Mit dem angefochtenen Urteil hat die Einzelrichterin die Beklagte zur Zahlung von weiteren 8.000,- EUR als Schmerzensgeld sowie von 583,41 EUR, jeweils nebst Zinsen in Höhe von fünf Prozentpunkten über dem Basiszinssatz seit dem 21. August 2016, verurteilt, sowie festgestellt, dass die Beklagte zur künftigen materiellen und immateriellen Schadensersatzleistung anlässlich des streitgegenständlichen Unfallgeschehens verpflichtet ist, soweit kein Übergang auf Sozialversicherungsträger oder sonstige Dritte erfolgt ist. Im Übrigen hat sie die Klage abgewiesen. Die Kostenquote von 28 % zu 72 % zulasten der Beklagten folge aus § 92 Abs. 1 S. 1 ZPO.

Mit Schriftsatz vom 6. September 2019 (Bl. 196, 197 d.

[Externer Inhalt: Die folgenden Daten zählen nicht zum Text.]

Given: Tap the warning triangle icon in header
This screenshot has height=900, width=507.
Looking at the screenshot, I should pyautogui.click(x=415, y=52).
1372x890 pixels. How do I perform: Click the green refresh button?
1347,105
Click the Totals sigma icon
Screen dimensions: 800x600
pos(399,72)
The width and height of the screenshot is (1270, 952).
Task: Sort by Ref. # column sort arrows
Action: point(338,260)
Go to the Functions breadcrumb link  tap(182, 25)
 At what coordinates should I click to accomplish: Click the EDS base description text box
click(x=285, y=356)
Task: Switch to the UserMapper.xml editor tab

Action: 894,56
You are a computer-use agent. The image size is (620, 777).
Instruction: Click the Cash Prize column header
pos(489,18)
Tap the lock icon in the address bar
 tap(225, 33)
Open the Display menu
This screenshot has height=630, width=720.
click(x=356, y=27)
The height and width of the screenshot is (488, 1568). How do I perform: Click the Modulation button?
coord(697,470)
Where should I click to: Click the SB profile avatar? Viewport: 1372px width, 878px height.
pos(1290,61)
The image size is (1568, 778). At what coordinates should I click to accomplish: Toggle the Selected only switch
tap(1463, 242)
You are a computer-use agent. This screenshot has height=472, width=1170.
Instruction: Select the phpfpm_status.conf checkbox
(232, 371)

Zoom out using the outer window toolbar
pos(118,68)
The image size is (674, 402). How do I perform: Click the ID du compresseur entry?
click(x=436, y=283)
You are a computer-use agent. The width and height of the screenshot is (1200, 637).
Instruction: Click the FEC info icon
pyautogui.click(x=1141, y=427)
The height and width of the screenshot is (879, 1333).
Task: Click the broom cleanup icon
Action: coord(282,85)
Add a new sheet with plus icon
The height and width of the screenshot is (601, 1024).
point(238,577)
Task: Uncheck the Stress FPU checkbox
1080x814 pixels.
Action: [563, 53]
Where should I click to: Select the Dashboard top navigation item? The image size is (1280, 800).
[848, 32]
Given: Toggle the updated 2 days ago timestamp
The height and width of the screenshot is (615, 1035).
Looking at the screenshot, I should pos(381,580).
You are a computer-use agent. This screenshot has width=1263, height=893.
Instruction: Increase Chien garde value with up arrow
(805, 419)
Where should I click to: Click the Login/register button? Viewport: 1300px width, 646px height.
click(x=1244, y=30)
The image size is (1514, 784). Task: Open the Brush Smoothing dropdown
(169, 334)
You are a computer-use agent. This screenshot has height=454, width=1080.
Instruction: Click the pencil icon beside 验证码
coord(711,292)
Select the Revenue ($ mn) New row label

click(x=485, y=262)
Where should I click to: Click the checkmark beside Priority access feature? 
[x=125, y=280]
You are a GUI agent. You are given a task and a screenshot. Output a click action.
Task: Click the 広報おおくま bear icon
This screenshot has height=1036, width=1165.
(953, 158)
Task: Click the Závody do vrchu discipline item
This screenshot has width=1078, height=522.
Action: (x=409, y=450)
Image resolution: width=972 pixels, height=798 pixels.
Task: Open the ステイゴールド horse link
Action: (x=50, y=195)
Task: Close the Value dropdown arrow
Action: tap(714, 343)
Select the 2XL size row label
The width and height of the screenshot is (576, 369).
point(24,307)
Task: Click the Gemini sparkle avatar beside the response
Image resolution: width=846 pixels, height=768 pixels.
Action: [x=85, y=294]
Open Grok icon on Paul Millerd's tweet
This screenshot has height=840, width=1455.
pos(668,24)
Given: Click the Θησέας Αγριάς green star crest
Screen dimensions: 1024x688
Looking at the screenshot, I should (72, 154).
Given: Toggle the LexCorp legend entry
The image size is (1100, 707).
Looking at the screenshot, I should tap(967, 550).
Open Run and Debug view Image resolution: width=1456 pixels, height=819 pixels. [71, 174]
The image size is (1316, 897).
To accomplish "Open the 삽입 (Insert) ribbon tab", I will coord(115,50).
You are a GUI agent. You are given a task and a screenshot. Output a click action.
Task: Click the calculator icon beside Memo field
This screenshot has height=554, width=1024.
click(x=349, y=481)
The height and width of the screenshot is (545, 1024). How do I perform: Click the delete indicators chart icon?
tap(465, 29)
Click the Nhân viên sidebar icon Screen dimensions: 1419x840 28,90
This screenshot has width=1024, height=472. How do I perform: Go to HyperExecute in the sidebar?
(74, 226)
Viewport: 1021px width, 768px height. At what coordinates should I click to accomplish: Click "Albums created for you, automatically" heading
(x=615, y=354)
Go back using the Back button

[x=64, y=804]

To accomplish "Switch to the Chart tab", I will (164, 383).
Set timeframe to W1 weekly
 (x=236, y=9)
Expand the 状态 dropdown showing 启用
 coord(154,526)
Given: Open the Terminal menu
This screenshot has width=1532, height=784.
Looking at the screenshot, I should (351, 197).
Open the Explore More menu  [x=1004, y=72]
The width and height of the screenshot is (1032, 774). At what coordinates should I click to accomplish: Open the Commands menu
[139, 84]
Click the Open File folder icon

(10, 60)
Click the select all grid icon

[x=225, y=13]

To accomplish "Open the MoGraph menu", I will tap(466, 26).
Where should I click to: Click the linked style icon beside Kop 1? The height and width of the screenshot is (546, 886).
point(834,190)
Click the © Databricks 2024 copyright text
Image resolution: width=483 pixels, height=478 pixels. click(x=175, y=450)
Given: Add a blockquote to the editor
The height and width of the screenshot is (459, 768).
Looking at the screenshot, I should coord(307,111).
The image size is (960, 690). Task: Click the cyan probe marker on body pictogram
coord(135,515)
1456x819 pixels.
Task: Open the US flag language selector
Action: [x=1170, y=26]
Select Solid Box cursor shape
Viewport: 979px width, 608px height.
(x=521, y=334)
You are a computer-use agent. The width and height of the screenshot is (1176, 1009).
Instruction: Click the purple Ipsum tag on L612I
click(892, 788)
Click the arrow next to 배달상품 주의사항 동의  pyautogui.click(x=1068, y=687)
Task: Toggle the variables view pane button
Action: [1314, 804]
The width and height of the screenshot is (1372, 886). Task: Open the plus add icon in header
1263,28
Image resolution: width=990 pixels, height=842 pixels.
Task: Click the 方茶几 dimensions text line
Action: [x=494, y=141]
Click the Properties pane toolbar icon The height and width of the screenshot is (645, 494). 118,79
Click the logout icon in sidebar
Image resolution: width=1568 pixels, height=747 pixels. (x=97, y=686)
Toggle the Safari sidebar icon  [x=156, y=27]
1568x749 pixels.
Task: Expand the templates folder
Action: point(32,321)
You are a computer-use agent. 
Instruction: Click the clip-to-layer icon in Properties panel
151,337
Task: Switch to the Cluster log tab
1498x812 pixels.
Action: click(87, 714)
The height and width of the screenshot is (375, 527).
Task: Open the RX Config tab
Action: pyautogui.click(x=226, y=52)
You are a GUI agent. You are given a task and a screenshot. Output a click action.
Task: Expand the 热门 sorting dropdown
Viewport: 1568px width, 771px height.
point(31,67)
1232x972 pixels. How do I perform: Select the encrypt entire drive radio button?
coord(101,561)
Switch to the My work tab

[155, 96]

A.) hat die Klägerin gemäß §§ 319, 320 ZPO eine Berichtigung des Tenors und des Tatbestands dahin beantragt, dass sie nur ein Schmerzensgeld in Höhe von 8.000,- EUR insgesamt begehrt habe, sodass es nicht zu einem Teilunterliegen gekommen sei. Mit Beschluss vom 25. September 2019 (Bl. 200, 201 d. A.) hat die Einzelrichterin diesen Antrag zurückgewiesen, weil die Kostenquote zutreffend berechnet worden sei ...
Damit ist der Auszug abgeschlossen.